Recently, my friend told me that this experience had opened her eyes to how distancing and unhelpful it is when someone sees you as ‘perfect.’ You’re immediately thrust into the role of ‘Critic’ whether that’s your style or not. This puts a damper on creativity and productivity and, at worst, creates an atmosphere of defensiveness and reactivity.
So how can you counter this in your relationships? Here are 3 tips. I hope you’ll find them helpful whether you’re dealing with this in a work environment or in your personal life.
- Be human: Accept your humanity and allow it to be visible, from a place of compassion, balance and groundedness.
- How might this look? Be aware of your motivation, communicate with openness, and be willing to share your challenges.
- Delegate: Delegation is a powerful skill, both for lightening your load and empowering others to develop new competencies.
- So, when you delegate be clear about your expectations. For example, are you going to check the final product or is the other person totally responsible for it?
- Don’t Sweat the Small Stuff: Excellence continues to be your over-arching goal, but as you delegate, things may not always be done quite your way.
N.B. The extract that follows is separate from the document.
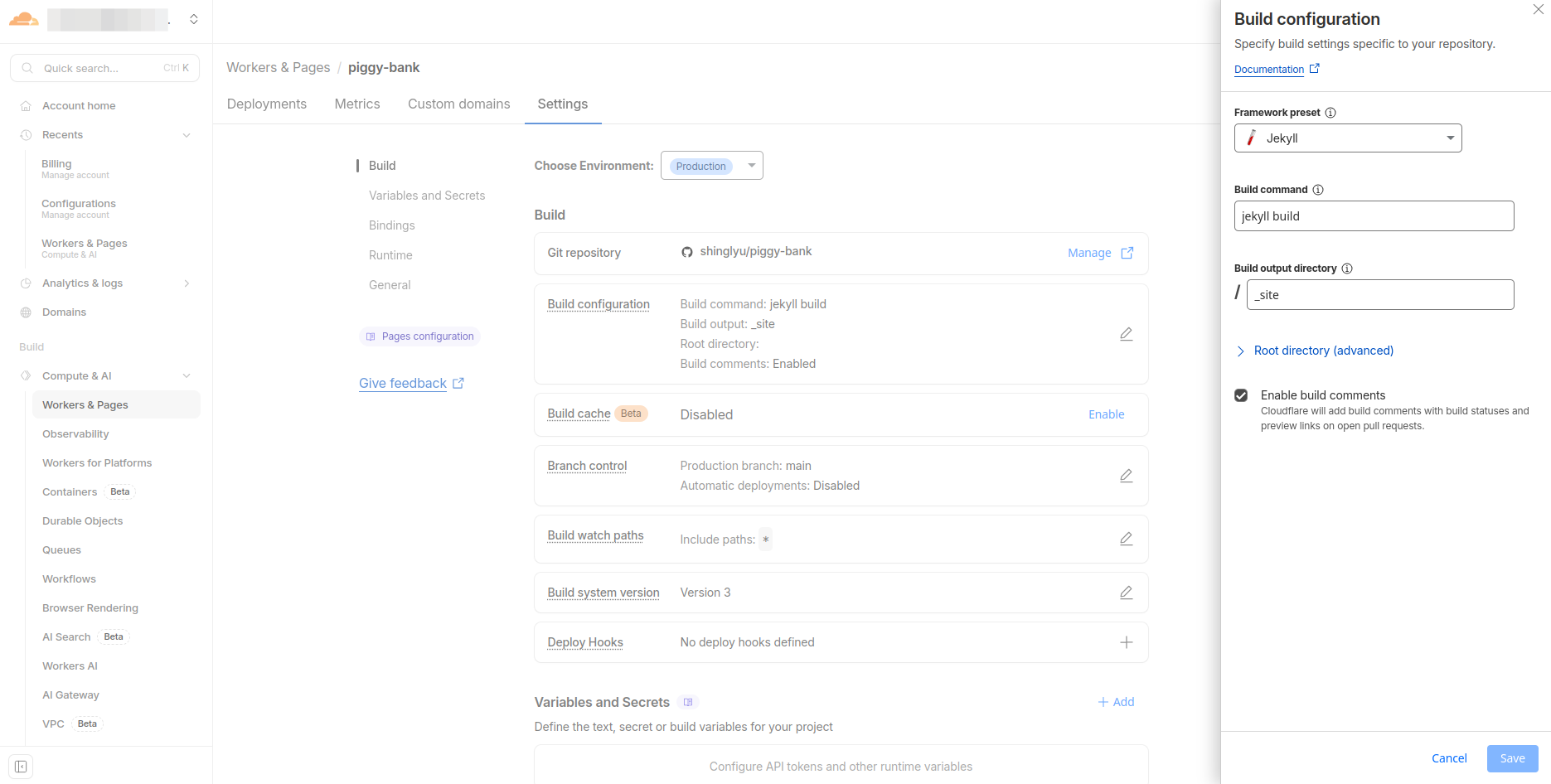The height and width of the screenshot is (784, 1551).
Task: Open Manage repository via external link icon
Action: click(1126, 253)
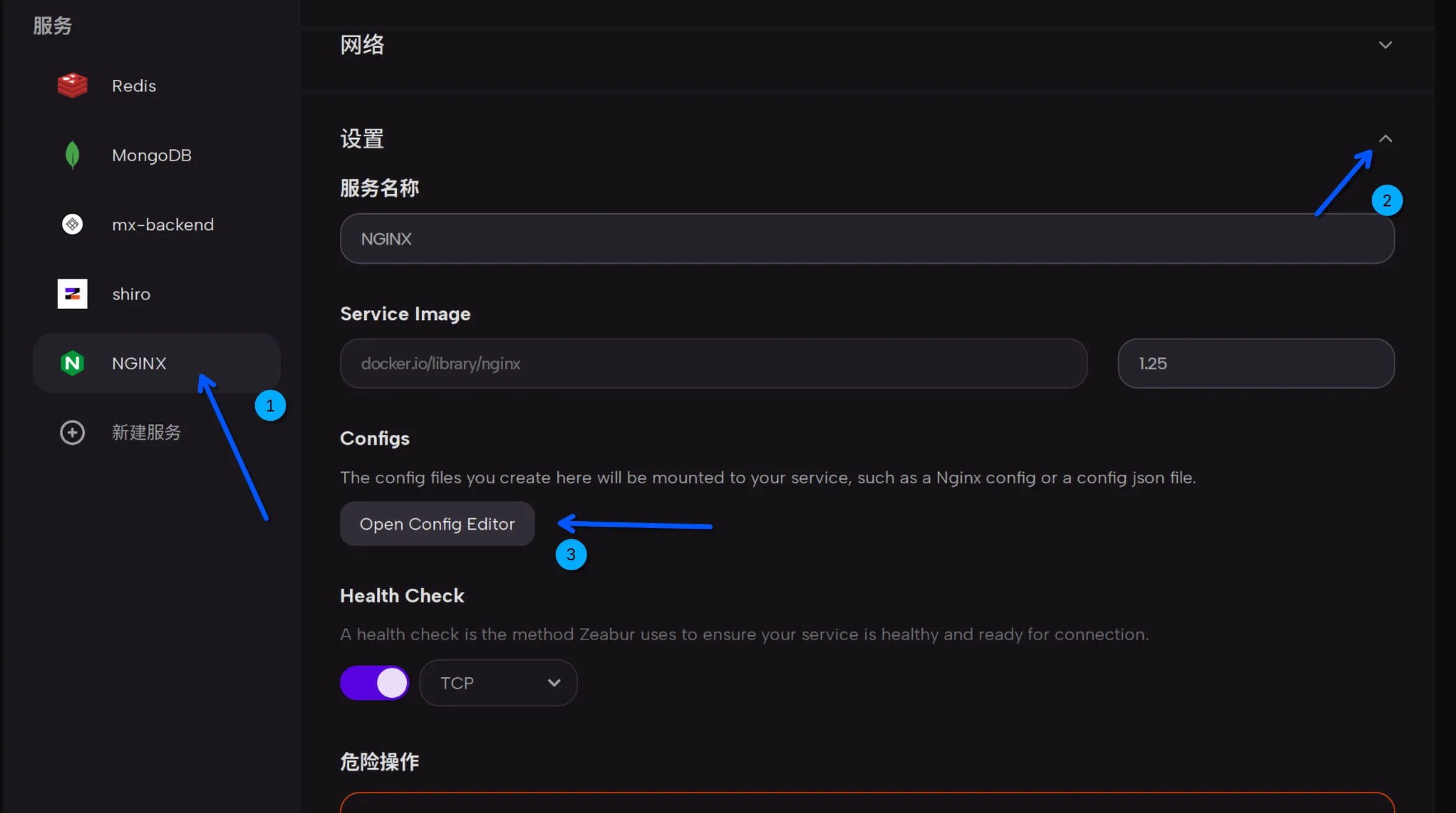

- Think about what you’re willing to let go of. For example, in a piece of marketing copy you delegated to an employee, you notice that a comma could be replaced with a semi-colon. You’re at a decision point. Do you say something or let this go?
The bottom line is that when you’re a leader it’s often the case that people will ascribe standards, judgments and powers to you which you may or may not actually possess. As you learn to directly and successfully address these situations, you’ll find that your relationships — both at work and at home — evolve in positive ways.